The diligence of historical author Margaret Wilson of Bath, England
(whose latest book Norumbega Navigators is nearing
completion) has found the proper curatorial specialist at The National
Trust to explain that the early-1600s English portrait called “Mrs
Penobscot” bears a modern misnomer!
Somehow, over time, the painting’s name changed from “Mrs
Pennicott” and “Mrs Penniscot” to “Mrs Penobscot”, BUT there always has been
no connection whatever with Maine’s Penobscot
River-&-Bay &/or its Indians – past
(Bashaba’s Western Etchemins) or present (the Penobscot
Nation)!!
Mrs
P was a British woman, never a captive
Indian, and so OUR case is CLOSED – SLAM! -- with
a few tail-hairs caught in the jamb, however!
First
to the details about this 17th century portrait (which
hangs at The Vyne, a manor-house formerly owned by the Sandys and
Chute families but now by The National Trust, near Basingstoke in
Hampshire, England); then to those tail-hairs.
“The
portrait at The Vyne is irrelevant to your researches, since it
is only since the 20th century that the sitter has been
called ‘Mrs Penobscot’. In both the 18th century inventory,
of John Chute’s time, and in Wiggett Chute’s picture notes of the
1880s, she is called ‘Mrs Penniscot’ or ‘Mrs Pennicott’. She was
probably neither of these sitters, but took her name from the clergyman-collector,
the Rev William Pennicott, who probably sold the picture to John
Chute. Sincerely, Alastair Laing”-------[sitter
= the-person-being-portrayed (even though ‘Mrs P’ was standing)]
Not-a-few
researchers of my acquaintance (myself included), and probably many
others unknown to me, have chased this red-herring misnomer for
many a mile. Knowing nothing about the unfortunate changing-of-name
until just now, we pored over this historical possibility
and that as to how ‘Mrs Penobscot’ could have come by that
name. That alone is annoying, in retrospect, but we did learn at
least some things of value during the bushwhacking – at least I
did. Such is life!
Well-beyond-annoyance,
however, is my irritation at being academically misled by someone(s)

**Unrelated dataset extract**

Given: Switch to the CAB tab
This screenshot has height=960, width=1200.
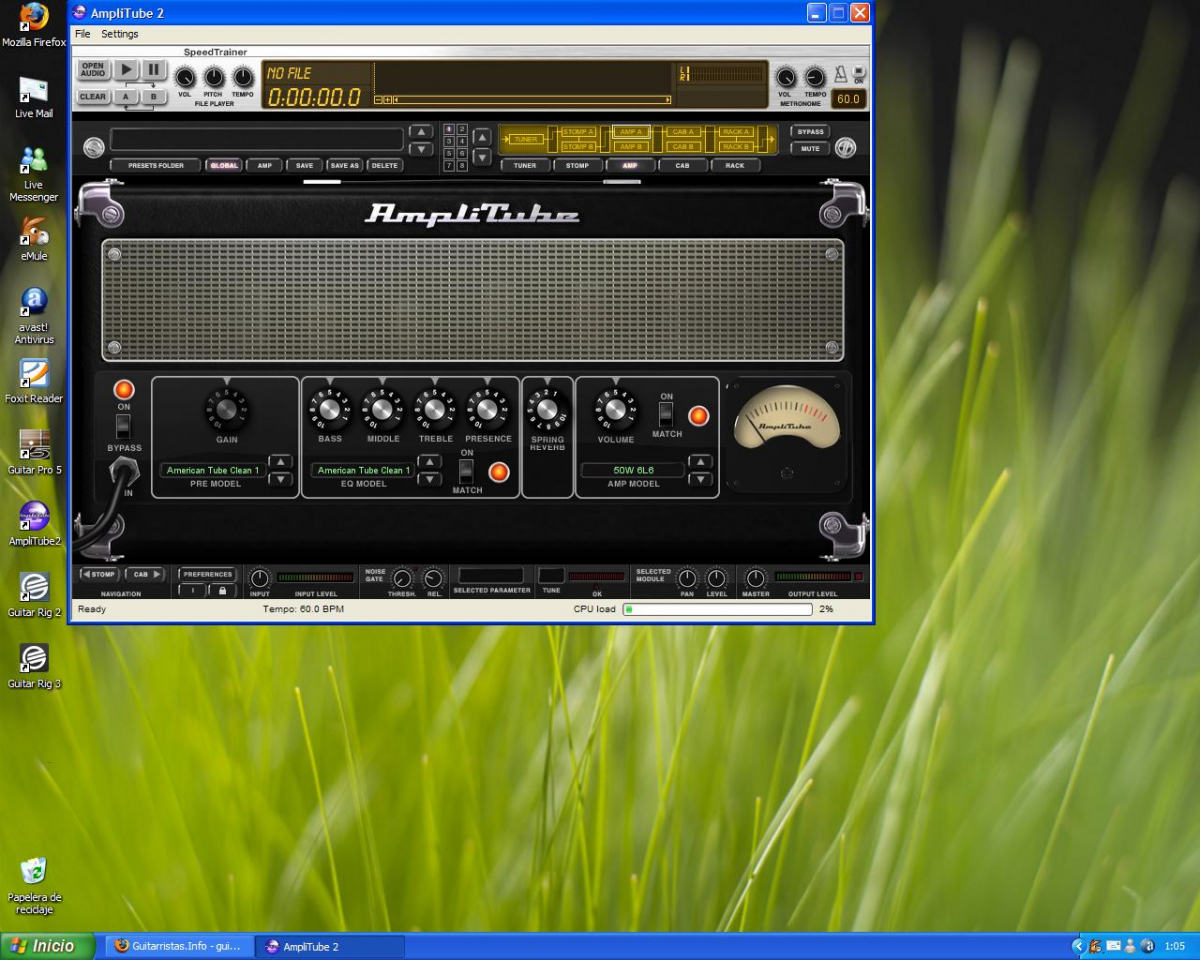Looking at the screenshot, I should click(x=683, y=165).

who fabricated the idea (without any – repeat, absent ANY–
primary documentary evidence) that “Mrs P” was a captive Indian
and then presented it as fact. Even
who (absent any evidence) supposedly had captured
her was presented as fact by at least
one prominent publication, and also therein she was even
called (completely creatively) “Mme” instead of
“Mrs”, which even further muddles her cultural connections.
Whether authors, editors, or illustrations-editors are at fault
is moot, but the hint of Never let the facts interfere
with a good story hovers about.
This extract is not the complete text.